THE BURMESE MOUNDS (โคกพม่า)
Text & photographs by Tricky Vandenberg - July 2011
After a marauder trip which started two years earlier, the Burmese Army stood again
before the walls of the City of Ayutthaya in 1767. The city was besieged for several
months and the residents were deprived of provisions; many climbed the walls to
escape starvation. The Burmese General Nemiao Sihabodi found it the right occasion to
attack and choose to make the main effort, there where the
Lopburi River was at its
narrowest; at the north-eastern corner of the city in front of the
Maha Chai Fortress.
The current of the Lopburi River at that period of the year must have been low, being
the dry season. The Siamese defense fortifications at
Wat Kuti Daeng, Wat Sam Vihan
and
Wat Monthop on the opposite river bank of the city were attacked and taken by
the Burmese forces.

The Burmese chose to attack Ayutthaya at night and prepared a bamboo bridge in
order to cross the river just opposite the weir, meant to break the incoming waters of
the Lopburi River; a weir called
Thamnop Ro. A stockade was built near the river bank
in front of
Wat Mae Nang Plum on the two sides were the bridge was planned to be set
up. Stockades were created making earthen ramparts and by fixing wooden posts in the
ground, preventing incoming gun fire.

The Siamese, understanding what the ongoing Burmese activity meant, undertook an
attack and succeeded to defeat the Burmese at the construction site. They continued
attacking a Burmese fortification, but due to the lack of reinforcements were defeated
by the Burmese, receiving support from other stockades. It would be the last time the
citizens of Ayutthaya went out to fight.

The Burmese continued their construction work and succeeded in building a bridge over
the river. On the land in front of the city wall they set up a fortification and dug a tunnel
towards the foundations of the city wall in order to “mine” the wall. The technique of
"mining" was used in warfare to bring down fortifications not built on solid rock. A
tunnel was excavated under the outer defenses either to provide access into the
fortification or to collapse its walls. The tunnels were supported by temporary timber
supports as the digging progressed. When the excavation was completed, the wall or
bastion which was undermined would be brought down by filling the excavation hole
with combustible material. The combustibles when lit, would burn away the pit props,
leaving the structure above unsupported and thus liable to collapse.

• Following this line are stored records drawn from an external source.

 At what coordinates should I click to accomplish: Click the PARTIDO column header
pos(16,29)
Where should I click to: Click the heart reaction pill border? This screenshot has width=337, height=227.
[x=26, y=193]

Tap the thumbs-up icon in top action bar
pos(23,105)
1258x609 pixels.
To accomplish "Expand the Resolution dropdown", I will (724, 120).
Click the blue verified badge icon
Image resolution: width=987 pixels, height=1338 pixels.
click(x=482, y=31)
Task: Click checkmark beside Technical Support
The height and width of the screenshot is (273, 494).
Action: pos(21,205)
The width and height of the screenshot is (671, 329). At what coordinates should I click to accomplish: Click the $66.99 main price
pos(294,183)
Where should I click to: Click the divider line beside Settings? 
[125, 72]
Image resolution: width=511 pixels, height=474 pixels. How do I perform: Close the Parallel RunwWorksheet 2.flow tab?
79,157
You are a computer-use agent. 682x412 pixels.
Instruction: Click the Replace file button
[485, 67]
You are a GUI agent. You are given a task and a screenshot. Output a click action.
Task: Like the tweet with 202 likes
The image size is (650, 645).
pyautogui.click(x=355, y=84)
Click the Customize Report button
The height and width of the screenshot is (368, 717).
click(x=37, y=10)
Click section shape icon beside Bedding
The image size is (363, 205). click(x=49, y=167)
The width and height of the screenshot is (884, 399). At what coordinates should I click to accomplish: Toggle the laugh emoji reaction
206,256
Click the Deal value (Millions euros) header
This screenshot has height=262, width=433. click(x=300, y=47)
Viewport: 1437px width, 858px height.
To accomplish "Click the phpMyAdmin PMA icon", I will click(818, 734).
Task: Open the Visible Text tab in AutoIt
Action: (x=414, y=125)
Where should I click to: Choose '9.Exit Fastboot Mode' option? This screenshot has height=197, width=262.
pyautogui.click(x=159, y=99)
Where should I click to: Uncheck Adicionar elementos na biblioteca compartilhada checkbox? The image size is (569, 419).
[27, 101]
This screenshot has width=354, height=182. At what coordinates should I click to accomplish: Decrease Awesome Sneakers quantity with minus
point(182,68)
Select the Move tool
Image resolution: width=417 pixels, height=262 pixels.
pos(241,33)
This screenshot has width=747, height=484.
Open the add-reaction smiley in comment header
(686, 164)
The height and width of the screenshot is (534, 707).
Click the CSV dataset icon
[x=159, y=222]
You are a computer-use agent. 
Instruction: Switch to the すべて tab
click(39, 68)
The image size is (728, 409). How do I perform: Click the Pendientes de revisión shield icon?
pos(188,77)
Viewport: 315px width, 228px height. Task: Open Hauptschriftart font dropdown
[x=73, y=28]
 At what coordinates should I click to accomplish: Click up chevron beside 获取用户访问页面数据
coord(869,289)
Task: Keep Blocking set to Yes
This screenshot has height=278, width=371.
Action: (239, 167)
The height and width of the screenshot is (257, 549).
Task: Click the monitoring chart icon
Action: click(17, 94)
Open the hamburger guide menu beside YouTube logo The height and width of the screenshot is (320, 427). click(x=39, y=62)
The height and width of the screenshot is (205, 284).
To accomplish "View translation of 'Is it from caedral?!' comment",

On Tuesday, 7 April 1767, at 15.00 Hr the Burmese set fire at the base of the city wall
on the edge of the Maha Chai Fortress. All Burmese stockades started to fire their
heavy guns into the city. At dusk the city wall busted. At 20.00 Hr the Burmese
commander ordered a general attack, in where the Burmese scaled the walls on all sides
of the city. At the spot the city wall crumbled the Burmese were able to enter the city
around midnight. Ayutthaya turned to ashes.

A chronicle speaks:

Reaching 1129 of the Royal Era, a year of the boar, ninth of the decade, and
arriving at a Tuesday, the ninth day of the waxing moon in the fifth month, the
ninth day and middle day of the New Years Festival, the Burmese lighted fires to
burn the combustible firewood under the foundations of the walls opposite the
Head of the Sluice beside the Fort of Grand Victory, and the Burmese in the
stockades of the Monastery of the Crying Crow and of the Monastery of the
Jubilant Lady, as well as in each and every other stockade, lit [the fuses of] their
great guns the guns in the forts and in the bastions - and simultaneously fired
them on into the Capital in volleys from a little past three mong in the afternoon
until dusk. As soon as the walls where they had lit the combustible firewood to
consume the foundations had collapsed somewhat, around the second thum, they
thereupon had [the fuse of] the signal gun lit. The Burmese troops of each
brigade on each side who had been prepared, having accordingly taken their
ladders and simultaneously leaned them against the places where the walls had
collapsed and against other places all around the Holy Metropolis, climbed them
and were able to enter the Capital at that time. Now they lit fires in every vicinity
and burned down buildings, houses, hermitages and the Holy Royal Palace
Enclosure, including the palaces and royal domicile. The light of the conflagration
was as bright as the middle of the day. Then they toured around to chase and
capture people, and to search out and confiscate all their various sorts of
valuables, [whether] silver, gold, or [other] belongings.
[2]

In front of Wat Mae Nang Plum on the south side of the road, some of the remains of
the Burmese fortifications are still visible [3]. Two earthen mounds of a stockade, been
used by Chinese as burial mounds after the fall of the city, are one of the last witnesses
of the 1767 tragedy.

References:

[1] Our Wars with the Burmese - Prince Damrong Rajanubhab (1917) - White Lotus,
Bangkok (2000) - page 352-354.
[2] The Royal Chronicles of Ayutthaya - Richard D. Cushman (2006) - page 520-521 /
Source: Royal Autograph.
[3] Burmese mounds indicated on a Fine Arts Department digital map (2005).